Records:

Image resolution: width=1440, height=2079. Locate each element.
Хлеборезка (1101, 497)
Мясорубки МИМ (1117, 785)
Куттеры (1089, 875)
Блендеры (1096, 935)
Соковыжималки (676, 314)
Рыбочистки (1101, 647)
* * *
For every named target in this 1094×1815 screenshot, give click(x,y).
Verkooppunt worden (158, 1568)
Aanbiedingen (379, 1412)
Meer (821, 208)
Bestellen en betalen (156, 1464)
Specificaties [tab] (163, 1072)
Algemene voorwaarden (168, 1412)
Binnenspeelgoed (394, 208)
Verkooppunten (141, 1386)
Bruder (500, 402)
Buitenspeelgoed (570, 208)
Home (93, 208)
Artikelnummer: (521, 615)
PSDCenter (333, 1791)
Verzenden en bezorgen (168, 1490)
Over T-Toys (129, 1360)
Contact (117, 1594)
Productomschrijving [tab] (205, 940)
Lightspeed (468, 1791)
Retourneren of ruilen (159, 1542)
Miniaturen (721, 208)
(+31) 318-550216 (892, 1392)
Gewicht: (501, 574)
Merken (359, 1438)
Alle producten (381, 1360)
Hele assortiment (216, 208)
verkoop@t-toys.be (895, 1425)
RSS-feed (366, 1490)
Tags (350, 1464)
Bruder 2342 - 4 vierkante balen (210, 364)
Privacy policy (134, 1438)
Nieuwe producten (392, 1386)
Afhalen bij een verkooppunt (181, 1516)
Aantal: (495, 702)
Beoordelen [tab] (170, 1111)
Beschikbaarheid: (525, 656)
...
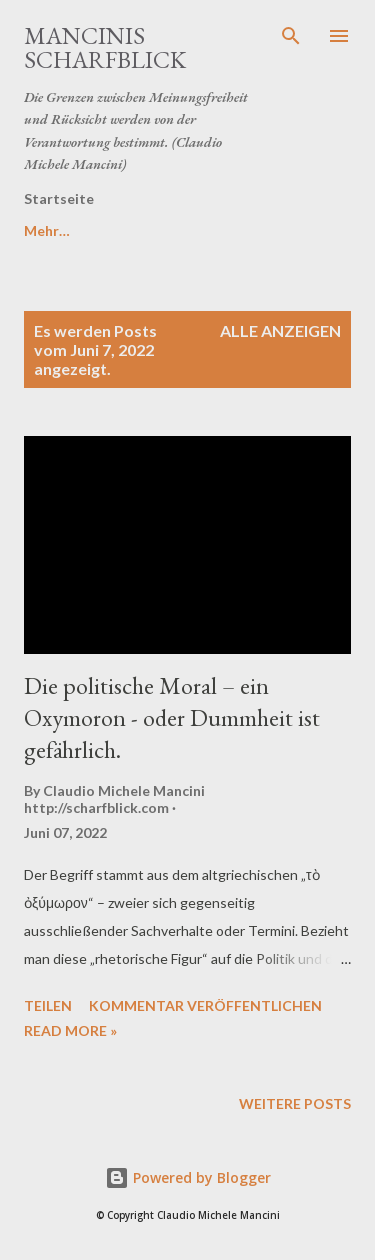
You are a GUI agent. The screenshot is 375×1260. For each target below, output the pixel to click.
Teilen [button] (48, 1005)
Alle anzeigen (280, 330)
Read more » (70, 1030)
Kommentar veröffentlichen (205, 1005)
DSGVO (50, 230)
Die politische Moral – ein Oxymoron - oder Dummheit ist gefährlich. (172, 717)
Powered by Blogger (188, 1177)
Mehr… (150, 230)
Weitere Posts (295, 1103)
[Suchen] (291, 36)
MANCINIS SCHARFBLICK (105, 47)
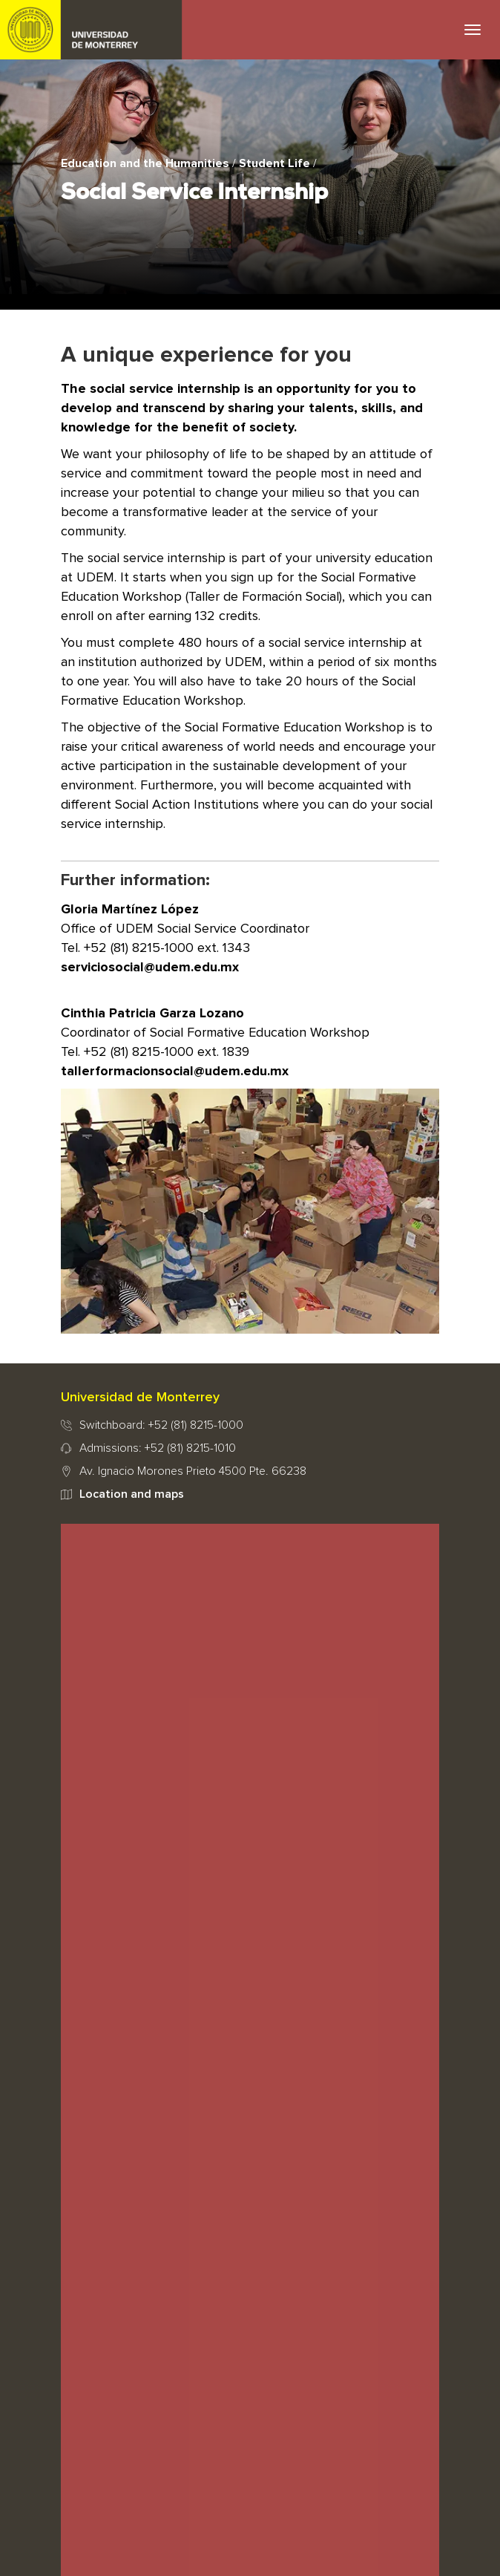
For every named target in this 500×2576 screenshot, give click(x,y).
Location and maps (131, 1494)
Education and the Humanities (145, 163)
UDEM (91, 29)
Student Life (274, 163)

Written exercise:
Rewrite the lines from the one containing "Image resolution: width=1440, height=2079." through the one containing "Рыбочистки (1101, 647)", with "Блендеры" changed to "Миксеры" and nothing else altered.

Answer to this problem:
Image resolution: width=1440, height=2079. Locate each element.
Хлеборезка (1101, 497)
Мясорубки МИМ (1117, 785)
Куттеры (1089, 875)
Миксеры (1096, 935)
Соковыжималки (676, 314)
Рыбочистки (1101, 647)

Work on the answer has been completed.